Many of my close friends smoke. Some of them are such heavy smokers that I’m certain – as a non-smoker – I’ll outlive them. Which when it hit me I had attempted to make younger friends. Because helping them kick the butt has never worked. They have their reasons why they continue but I’m guessing they have not looked at potential insurance premiums lest they quit immediately without withdrawal symptoms. Anyway, the plan to befriend younger people fell apart the moment I saw those Starbucks-sipping prima donnas that the society calls Gen Z and heard them talking with disdain for everybody. Am I sounding like a boomer now? As of right now, I have maybe one friend who’s 4-6 years younger to me, but who I don’t hope much to be in touch with when I grow old. This has nothing to do with the point that I want to make here.

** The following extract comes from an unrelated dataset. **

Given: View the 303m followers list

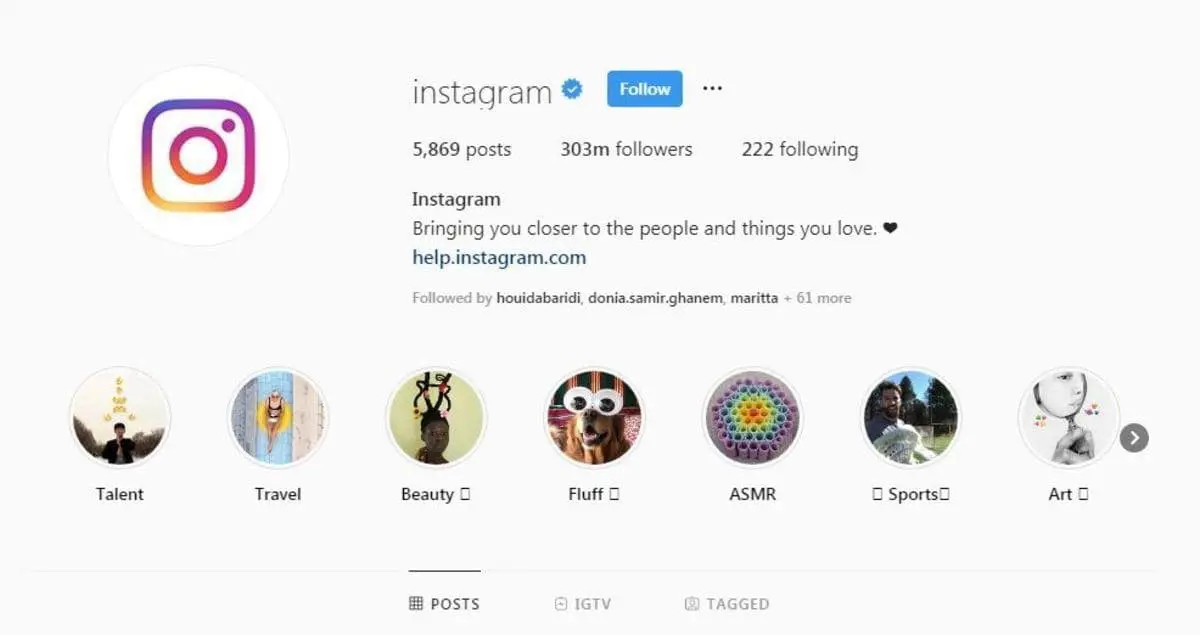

Instead, it’s about encounters with three people – people not very close to me – that made me suspect whether they’re lowkey convincing me to start smoking up.

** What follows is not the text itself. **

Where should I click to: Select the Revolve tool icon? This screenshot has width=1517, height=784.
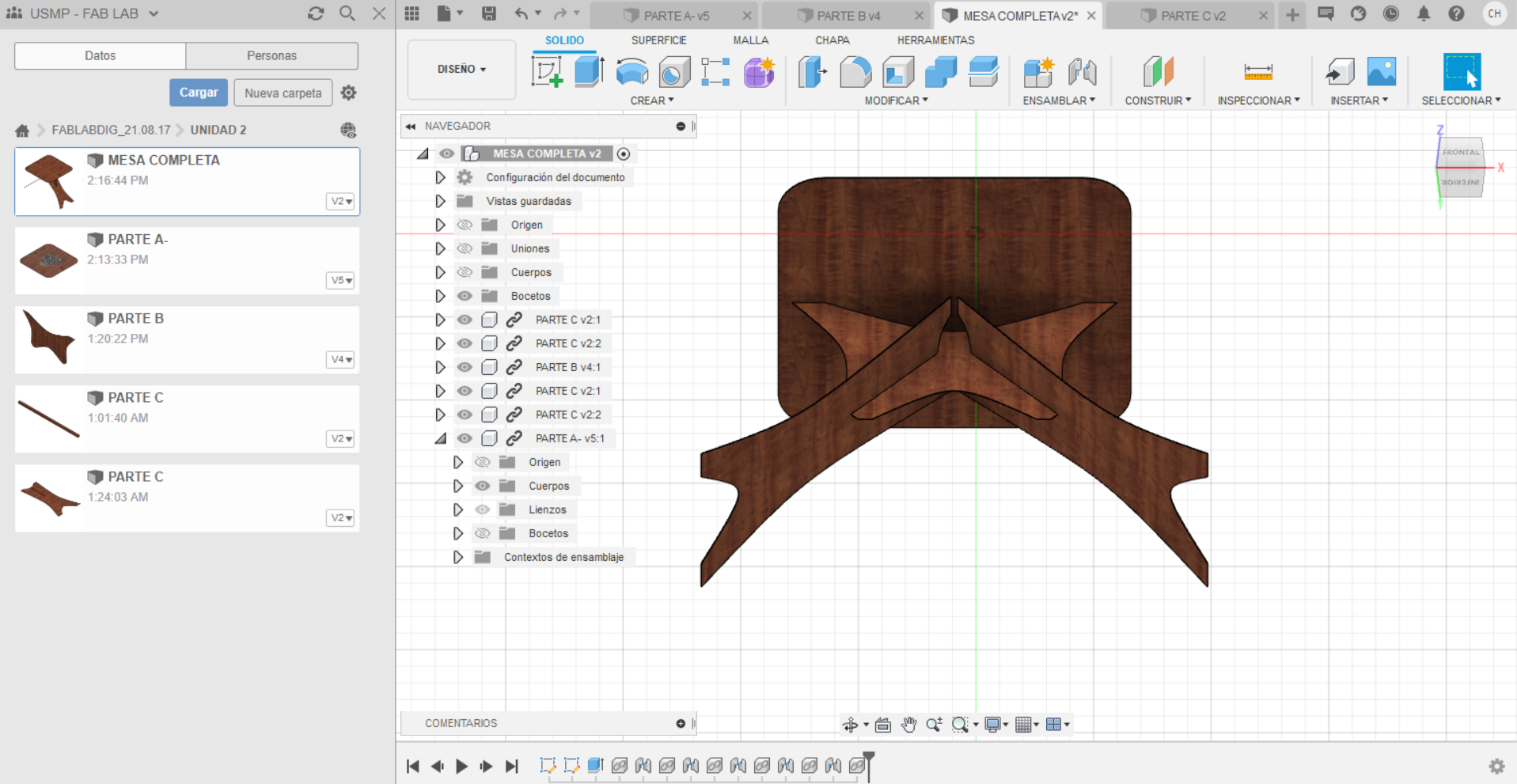631,72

Chronologically, the first instance was with a former manager’s manager who while trying to get me to stay with the company asked me if I smoked. I had resigned officially and he was trying to address one of the key issues I had raised, which was a lack of bonding culture within the company (and his team). He seemed to say that his team members bonded with each other during regular smoke breaks. Till then, I had accompanied a gang of smokers in the company once and where I might have looked like a fool sipping sugarcane juice while they all injected tobacco. Since I didn’t smoke, I was missing out on the corporate certified bonding exercise benefits, which, he didn’t explicitly say, could be corrected if I was accommodative. He gave up when he asked me if I played or enjoyed cricket.[1]To his credit, I never learned whether he smoked or not. I believe he didn’t or had quit long back.

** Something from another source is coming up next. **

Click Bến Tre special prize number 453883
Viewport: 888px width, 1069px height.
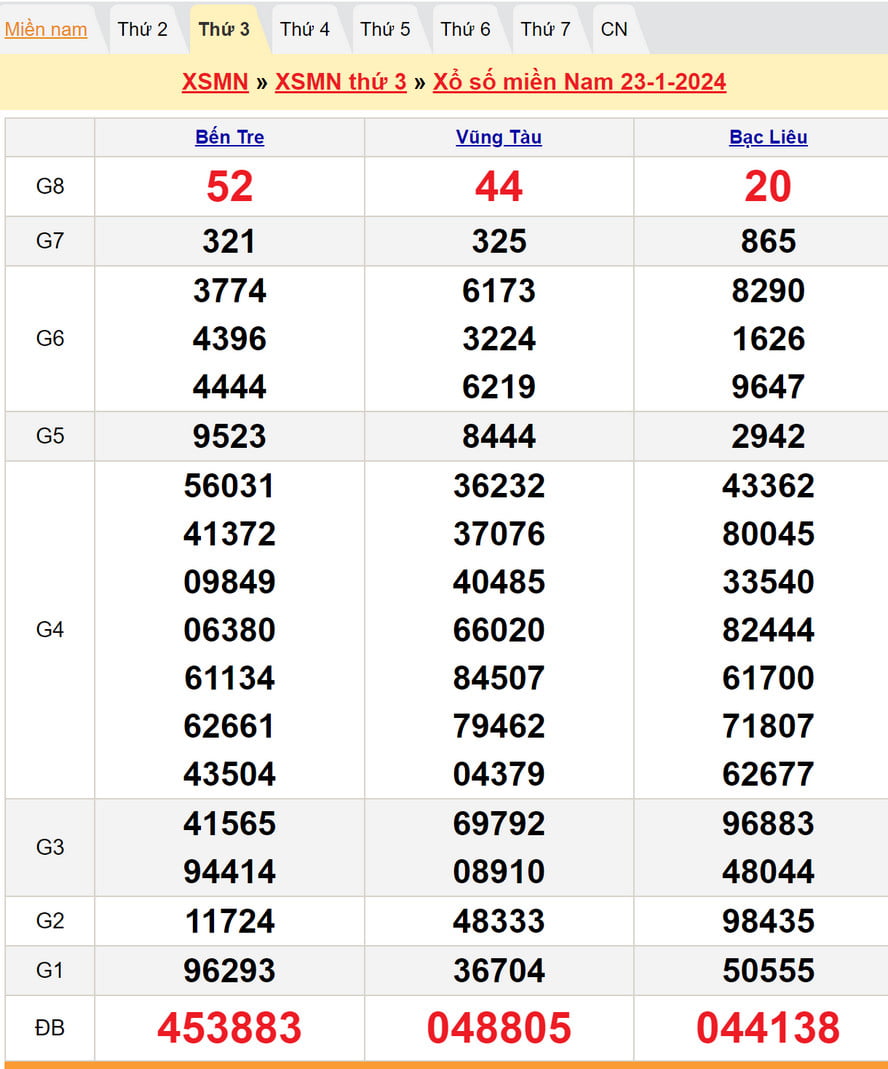(230, 1028)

The second encounter was a more recent incident, where a colleague showed visible disappointment when I told him I didn’t smoke. He told me why that was a reason why I couldn’t bond with other people at work. For this, he also gave me an example of how he and a new member in our team had bonded so well during short smoke breaks (called “sutta” breaks in Hindi corporate slang; sutta translates to a cigarette) that they had in some cases extended them to night-long parties where tobacco’s cousin alcohol was also greatly involved. He also told me that he was trying to quit but was not able to do it completely due to these “benefits”. Was I even listening? These folks smoke so much that just talking to them (even after they’re done smoking) transfers some of the stench to you.
Then in April this year, a cousin returning from London told me during a get-together in Kerala that his boss allows him and his co-workers unlimited break time if the reason cited is smoking. For loo breaks? The boss suddenly behaves like he’s working for Amazon. The cousin, who claimed he was not much of a smoker before he moved to London, also tried to showcase other benefits of smoking at work, all while taking long drags and offering me puffs in between. Apparently, the weather there warrants the use of tobacco and similar products as there is no other quick way to “warm” oneself. How was I managing, working all these years in air conditioned offices, he seemed to ask, for which I didn’t have an answer. The benefits outweigh the risks, he seemed to say. The Mumbai weather nullifies all the air conditioning, I should’ve said.
All three encounters only seemingly tried to get me to smoke or maybe I was reading all this wrong. Smokers don’t need companions for their sutta breaks nor do non-smokers need to start smoking to bond with their colleagues or friends. As for me, all I need now is to meet former smokers so that they can start trying to get me to not start smoking.